Zu erledigen> Gib bitte aus dem Forumsthread über niedrige FPS in Rift alles von „Also ich wäre“ bis hinunter zu „Officegrafikkarte zusammen Oo.“ wortgetreu zurück.
:: Vorgegebener Text
# Meine FPS sind sehr niedrig



## hahaah20 (7. März 2011)

Oke, Hi ers mal.
ALso ich habe mir am Freitag (04.03.2011) wie bestimmt 1 Millionen andere zocker Rift geholt. Hab das dann auch gespielt und lief ganz gut bischen rucklig aber das ist für mich normal.Als ich die anderen mal gefragt habe was sie so für eine FPS haben, 40-60,30-90, dahab ich mir gedacht da stimmt was ned wenn ich nur 5-10 habe. Also habe ich mich mal schlau gemacht Leider beschreibt keines der von anderen spielern schon geschrieben probleme eine lösung für meins. Ich habe einige problemlösungen schon versucht aber wie ihr sehen könnt hats nicht geklappt. In anderen Spielen (CSS,BattelForge,LoL,Dragonica) läufts eigentlich ganz gut. Ich habs mit Hoher und niedriger grafik versucht änder nichts an der FPS.

Internet ist es schon mal nicht DSL 26000kbit/s

Intel(R) Core(TM) i5 CPU 760 @ 2.80GHz  2.80GHz
RAM 4GB (2,96 GB verwendbar)
WIn7 32 Bitversion
NVIDIA GeForce 210 512MB (sollte aber laut bestellung eine 1024er sein)
Eigenschaft	Wert
Festplatte: Hersteller	BIOSTAR Group Modell H55 HD
wenn ihr mehr info brauch einfach sagen was.

Also ich wäre euch sehr verbunden wenn ihr mir helfen könntet.Danke.


----------



## Blut und Donner (7. März 2011)

Grafikkarte ist viel zu schlecht, wo hast du den PC her? so einen guten Prozessor mit ner Officegrafikkarte zusammen Oo.

-> Du brauchst ne neue gute Grafikkarte


----------



## hahaah20 (7. März 2011)

hmm... CSL naja was soll ich sagen ich bin ein noob wenns um PC teile geht.


----------



## Palimbula (7. März 2011)

Die Grafikkarte ist wahrlich "etwas" schwach auf der Brust. Für den DirectX 11 Modus der Windows-Spiele ist sie ausreichend, bei allen anderen Spielen streckt sie die Hufe. Ebenfalls hätte ich bei 4GB Arbeitsspeicher zur 64Bit Version von Windows 7 gegriffen, dies sollte aber keinen (großen) Einfluss auf die FpS von Rift haben.


----------



## hahaah20 (7. März 2011)

okey das heißt dann ich muss mir ne neue grafik karte besorgen, wenn ich besser spielen möchte. Könnte ihr mir da eine empfehlen? Ach ja wie gesagt bei der Bestellung steht dran das es eine 1024mb is und darauf habe ich mich eben verlassen.


----------



## Randaris (7. März 2011)

hahaah20 schrieb:


> okey das heißt dann ich muss mir ne neue grafik karte besorgen, wenn ich besser spielen möchte. Könnte ihr mir da eine empfehlen?




HAHA! ^^ Empfehlen?

An welche Preisklasse hast du gedacht?
Und für was genau soll sie dann nur reichen?


----------



## Palimbula (7. März 2011)
::::
:: Datensatz
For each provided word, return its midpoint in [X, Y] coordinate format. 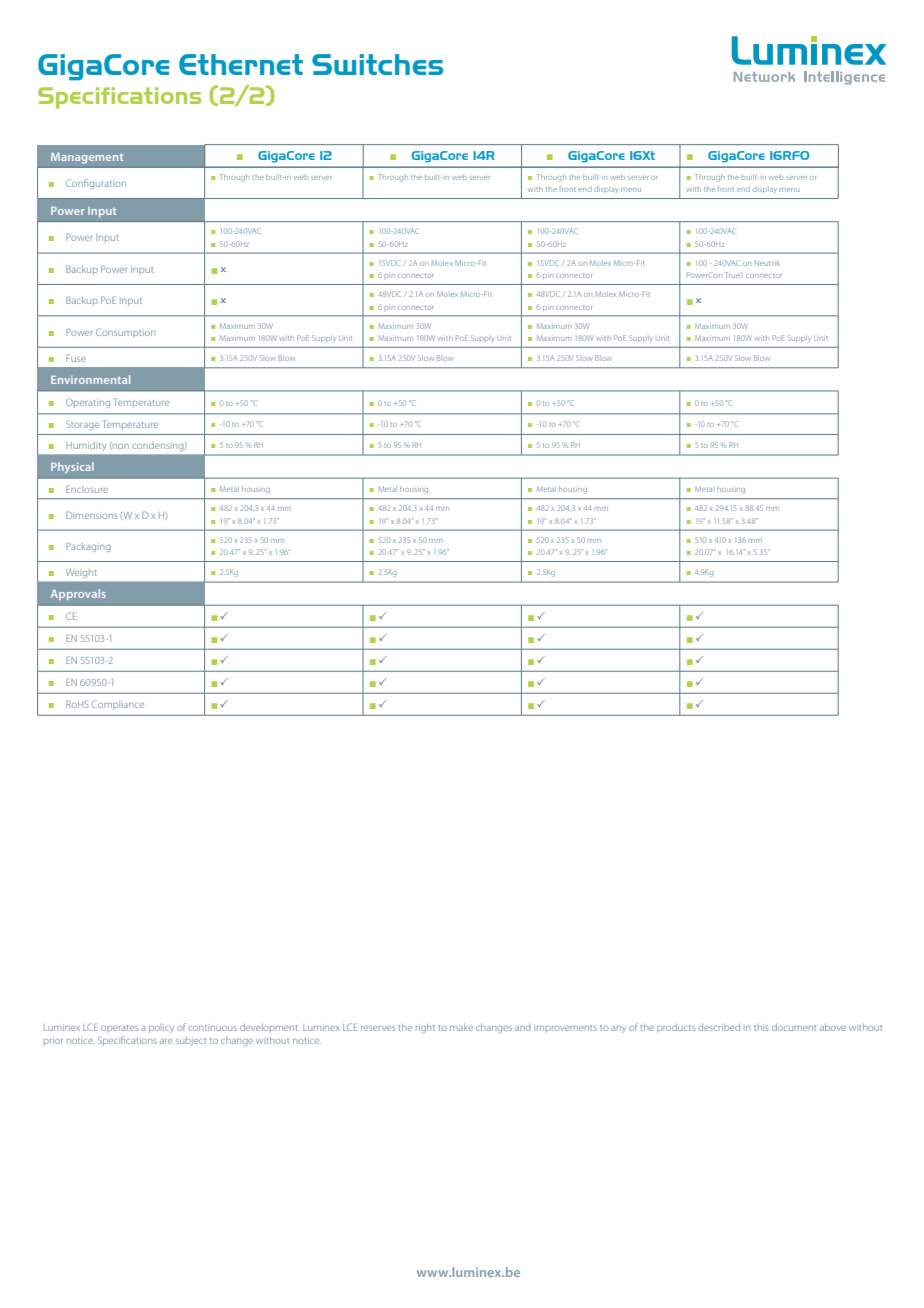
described [719, 1027]
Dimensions [91, 515]
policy [161, 1028]
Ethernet [241, 64]
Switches [377, 64]
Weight [83, 572]
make [461, 1027]
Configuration [96, 184]
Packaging [88, 547]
::::
Lösung>
Also ich wäre euch sehr verbunden wenn ihr mir helfen könntet.Danke.


----------



## Blut und Donner (7. März 2011)

Grafikkarte ist viel zu schlecht, wo hast du den PC her? so einen guten Prozessor mit ner Officegrafikkarte zusammen Oo.